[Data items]
=====
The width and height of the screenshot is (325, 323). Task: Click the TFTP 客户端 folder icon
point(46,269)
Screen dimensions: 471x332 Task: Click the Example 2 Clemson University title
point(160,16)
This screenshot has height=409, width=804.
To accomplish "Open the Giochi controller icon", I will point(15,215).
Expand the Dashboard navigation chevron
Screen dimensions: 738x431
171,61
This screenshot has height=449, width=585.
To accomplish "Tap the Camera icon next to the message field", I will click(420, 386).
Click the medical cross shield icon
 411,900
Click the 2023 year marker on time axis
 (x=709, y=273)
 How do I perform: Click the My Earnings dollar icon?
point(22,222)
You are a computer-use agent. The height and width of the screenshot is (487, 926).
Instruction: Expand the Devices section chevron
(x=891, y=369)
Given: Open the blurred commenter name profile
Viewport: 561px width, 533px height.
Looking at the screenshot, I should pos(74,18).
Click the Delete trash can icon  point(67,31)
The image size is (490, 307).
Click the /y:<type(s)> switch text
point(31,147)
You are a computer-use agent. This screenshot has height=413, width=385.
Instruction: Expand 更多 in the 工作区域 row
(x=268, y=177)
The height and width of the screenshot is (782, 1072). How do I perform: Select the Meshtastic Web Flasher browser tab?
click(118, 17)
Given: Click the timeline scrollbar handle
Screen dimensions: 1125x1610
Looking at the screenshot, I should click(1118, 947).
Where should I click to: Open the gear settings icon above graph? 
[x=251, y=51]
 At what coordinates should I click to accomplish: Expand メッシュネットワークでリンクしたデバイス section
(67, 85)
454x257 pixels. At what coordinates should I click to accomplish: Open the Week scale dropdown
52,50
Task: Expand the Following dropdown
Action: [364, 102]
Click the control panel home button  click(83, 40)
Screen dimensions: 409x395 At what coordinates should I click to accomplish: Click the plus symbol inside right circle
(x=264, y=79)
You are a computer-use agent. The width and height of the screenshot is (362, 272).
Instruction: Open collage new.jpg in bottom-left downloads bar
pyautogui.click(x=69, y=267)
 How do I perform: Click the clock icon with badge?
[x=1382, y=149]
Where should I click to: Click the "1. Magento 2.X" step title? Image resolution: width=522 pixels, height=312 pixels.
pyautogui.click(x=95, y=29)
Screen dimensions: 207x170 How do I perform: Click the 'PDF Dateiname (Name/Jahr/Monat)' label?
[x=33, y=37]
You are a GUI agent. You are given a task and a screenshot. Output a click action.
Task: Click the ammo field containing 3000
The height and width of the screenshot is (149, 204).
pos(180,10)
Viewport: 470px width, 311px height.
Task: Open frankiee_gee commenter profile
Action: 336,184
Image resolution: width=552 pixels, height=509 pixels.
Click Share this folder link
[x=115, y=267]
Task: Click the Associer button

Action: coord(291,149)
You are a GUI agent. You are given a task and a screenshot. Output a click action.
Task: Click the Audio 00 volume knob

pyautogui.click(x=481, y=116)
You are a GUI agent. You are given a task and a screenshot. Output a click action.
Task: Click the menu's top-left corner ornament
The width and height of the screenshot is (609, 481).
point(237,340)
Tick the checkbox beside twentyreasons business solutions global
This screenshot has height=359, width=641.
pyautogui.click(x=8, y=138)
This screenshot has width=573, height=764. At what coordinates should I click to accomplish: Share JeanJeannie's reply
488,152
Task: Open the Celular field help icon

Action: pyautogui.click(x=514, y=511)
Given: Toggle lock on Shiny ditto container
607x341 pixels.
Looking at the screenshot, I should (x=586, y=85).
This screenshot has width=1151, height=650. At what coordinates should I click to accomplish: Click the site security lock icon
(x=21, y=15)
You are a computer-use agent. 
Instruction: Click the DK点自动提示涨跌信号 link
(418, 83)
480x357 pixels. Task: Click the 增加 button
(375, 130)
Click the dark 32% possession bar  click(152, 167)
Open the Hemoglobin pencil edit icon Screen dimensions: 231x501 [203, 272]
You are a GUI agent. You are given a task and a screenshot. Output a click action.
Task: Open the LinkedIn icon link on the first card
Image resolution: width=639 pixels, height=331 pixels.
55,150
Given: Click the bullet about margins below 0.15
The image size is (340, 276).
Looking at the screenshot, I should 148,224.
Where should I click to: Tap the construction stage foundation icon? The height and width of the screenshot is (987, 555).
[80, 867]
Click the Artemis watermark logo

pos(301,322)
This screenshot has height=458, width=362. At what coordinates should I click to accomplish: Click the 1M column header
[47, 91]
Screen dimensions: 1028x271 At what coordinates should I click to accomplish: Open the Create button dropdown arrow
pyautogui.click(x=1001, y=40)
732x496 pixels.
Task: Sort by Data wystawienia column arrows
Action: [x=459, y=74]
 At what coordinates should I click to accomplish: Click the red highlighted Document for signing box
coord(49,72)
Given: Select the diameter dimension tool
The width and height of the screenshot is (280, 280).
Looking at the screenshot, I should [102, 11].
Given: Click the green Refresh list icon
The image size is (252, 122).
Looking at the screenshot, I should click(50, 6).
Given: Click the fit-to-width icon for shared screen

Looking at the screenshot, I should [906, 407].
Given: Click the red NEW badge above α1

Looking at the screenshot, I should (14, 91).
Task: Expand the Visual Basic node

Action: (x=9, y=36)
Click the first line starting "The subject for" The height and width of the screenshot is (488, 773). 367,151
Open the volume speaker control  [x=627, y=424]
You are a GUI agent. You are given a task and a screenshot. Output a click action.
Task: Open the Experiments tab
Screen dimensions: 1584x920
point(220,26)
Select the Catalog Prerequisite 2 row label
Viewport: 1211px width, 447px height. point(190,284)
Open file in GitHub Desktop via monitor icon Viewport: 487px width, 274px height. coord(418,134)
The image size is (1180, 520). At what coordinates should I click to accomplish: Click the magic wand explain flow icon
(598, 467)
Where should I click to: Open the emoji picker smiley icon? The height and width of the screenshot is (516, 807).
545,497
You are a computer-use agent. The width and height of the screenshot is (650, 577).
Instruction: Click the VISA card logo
=====
■ **Activity**
Scan the entries above for the word "card". Report the lines that hold it.

■ **Written answer**
Task: Open the LinkedIn icon link on the first card
Instruction: Click the VISA card logo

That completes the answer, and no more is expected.